▶ [HOW TO COMPLETE THIS TASK]
Lines with "Graid": how many are there in the listing below? Reply with the number only.

▶ [EXERCISE INPUT]
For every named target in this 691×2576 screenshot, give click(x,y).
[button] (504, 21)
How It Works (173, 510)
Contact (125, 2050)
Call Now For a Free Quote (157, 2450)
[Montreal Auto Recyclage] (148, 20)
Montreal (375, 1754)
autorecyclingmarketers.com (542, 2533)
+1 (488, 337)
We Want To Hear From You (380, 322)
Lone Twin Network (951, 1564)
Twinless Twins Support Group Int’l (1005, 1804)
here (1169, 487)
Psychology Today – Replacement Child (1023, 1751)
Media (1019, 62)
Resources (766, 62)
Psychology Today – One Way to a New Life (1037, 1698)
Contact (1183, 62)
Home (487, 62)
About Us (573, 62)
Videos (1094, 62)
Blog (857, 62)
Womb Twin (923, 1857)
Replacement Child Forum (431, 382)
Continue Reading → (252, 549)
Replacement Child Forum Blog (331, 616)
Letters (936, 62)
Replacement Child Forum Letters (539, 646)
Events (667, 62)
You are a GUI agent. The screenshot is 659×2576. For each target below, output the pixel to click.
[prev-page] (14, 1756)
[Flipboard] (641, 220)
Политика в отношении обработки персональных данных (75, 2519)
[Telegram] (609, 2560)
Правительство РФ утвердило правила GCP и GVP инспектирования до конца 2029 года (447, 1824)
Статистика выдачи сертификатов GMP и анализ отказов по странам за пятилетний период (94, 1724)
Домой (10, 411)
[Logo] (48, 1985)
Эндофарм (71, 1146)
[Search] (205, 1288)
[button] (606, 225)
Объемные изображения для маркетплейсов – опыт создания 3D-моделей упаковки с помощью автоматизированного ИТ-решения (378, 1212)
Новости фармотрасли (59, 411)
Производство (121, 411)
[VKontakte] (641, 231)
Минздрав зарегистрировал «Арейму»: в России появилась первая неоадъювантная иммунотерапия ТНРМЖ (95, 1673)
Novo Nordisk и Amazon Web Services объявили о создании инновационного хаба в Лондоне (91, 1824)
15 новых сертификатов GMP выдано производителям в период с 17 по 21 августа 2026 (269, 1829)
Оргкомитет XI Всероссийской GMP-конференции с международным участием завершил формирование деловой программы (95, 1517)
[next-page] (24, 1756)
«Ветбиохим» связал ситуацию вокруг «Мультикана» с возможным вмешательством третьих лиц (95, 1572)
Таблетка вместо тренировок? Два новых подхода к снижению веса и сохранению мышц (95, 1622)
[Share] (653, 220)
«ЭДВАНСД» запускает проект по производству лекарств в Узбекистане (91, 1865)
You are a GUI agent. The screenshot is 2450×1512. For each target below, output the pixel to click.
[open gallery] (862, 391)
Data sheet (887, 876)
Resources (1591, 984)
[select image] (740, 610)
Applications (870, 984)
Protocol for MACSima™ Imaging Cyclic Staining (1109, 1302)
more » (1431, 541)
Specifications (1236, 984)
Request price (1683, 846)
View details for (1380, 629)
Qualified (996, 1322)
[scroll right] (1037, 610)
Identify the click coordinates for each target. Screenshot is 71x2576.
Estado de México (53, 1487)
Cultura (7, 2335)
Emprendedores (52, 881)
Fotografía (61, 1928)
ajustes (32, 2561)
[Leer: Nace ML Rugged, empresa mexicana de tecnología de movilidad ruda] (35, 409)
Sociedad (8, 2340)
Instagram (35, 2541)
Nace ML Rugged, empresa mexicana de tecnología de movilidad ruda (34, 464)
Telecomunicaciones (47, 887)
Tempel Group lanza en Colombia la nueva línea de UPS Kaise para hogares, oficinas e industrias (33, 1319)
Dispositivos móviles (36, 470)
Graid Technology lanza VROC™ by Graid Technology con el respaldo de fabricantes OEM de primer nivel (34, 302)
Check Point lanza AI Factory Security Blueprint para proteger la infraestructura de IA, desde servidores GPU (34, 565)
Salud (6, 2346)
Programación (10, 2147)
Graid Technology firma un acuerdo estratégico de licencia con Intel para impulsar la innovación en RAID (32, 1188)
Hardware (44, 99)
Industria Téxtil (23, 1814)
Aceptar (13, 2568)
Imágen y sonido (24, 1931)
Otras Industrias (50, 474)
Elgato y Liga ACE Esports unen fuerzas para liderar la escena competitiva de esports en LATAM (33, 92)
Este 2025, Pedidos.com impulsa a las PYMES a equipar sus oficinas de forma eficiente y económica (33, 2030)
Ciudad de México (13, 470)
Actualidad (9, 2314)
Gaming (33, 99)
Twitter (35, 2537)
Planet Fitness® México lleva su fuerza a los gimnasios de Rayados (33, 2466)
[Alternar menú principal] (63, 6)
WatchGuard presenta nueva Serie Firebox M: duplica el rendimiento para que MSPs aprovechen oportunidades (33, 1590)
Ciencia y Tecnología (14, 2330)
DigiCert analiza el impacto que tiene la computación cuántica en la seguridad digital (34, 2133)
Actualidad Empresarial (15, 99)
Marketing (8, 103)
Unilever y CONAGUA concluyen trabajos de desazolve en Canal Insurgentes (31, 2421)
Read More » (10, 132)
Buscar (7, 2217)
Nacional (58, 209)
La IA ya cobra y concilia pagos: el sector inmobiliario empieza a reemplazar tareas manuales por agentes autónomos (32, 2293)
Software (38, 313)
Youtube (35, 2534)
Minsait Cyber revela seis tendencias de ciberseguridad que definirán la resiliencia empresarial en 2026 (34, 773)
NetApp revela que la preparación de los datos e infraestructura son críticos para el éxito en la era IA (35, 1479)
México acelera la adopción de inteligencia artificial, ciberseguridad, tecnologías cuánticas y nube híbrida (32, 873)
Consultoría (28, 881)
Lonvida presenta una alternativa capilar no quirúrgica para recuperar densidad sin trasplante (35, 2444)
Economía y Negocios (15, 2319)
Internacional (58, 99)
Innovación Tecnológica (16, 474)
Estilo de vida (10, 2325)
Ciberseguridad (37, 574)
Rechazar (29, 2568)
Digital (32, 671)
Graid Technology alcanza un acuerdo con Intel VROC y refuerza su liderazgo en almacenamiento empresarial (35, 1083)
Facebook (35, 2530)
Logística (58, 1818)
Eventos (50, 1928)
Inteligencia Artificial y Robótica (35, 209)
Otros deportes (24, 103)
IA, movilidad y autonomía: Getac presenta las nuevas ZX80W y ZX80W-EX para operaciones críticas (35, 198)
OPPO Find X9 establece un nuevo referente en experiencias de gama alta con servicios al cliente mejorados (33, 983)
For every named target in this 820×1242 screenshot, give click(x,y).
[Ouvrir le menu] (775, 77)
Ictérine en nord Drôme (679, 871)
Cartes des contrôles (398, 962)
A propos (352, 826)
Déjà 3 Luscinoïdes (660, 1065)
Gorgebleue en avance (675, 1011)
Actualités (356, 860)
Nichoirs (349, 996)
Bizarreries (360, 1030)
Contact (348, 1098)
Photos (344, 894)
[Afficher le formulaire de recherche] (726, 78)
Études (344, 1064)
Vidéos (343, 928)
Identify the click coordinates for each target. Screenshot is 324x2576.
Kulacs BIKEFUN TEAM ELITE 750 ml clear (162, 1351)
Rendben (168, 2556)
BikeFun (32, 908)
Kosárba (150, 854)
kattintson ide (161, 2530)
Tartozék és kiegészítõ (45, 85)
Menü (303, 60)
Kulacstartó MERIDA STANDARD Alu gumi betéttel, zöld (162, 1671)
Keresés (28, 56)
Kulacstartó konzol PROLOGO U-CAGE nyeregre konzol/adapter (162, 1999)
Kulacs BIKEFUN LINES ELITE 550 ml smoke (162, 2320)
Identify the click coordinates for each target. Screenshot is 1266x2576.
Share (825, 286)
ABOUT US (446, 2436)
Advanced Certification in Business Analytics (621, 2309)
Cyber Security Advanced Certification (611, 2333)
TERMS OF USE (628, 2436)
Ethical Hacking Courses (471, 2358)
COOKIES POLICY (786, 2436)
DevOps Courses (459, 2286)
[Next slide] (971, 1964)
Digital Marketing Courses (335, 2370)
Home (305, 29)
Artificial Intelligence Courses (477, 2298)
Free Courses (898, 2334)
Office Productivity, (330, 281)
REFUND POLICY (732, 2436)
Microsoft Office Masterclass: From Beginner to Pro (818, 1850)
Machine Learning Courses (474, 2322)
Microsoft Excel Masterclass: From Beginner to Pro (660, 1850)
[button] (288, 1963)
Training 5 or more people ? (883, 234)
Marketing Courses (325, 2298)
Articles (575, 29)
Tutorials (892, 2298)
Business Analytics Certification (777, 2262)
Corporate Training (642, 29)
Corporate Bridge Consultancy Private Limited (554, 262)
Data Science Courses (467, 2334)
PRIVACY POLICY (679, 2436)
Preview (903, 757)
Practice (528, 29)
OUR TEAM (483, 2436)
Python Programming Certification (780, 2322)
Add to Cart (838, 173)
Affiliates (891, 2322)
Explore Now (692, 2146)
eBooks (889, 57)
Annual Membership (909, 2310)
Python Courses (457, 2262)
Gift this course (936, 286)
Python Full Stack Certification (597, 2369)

▶ [COMPLETED TASK]
3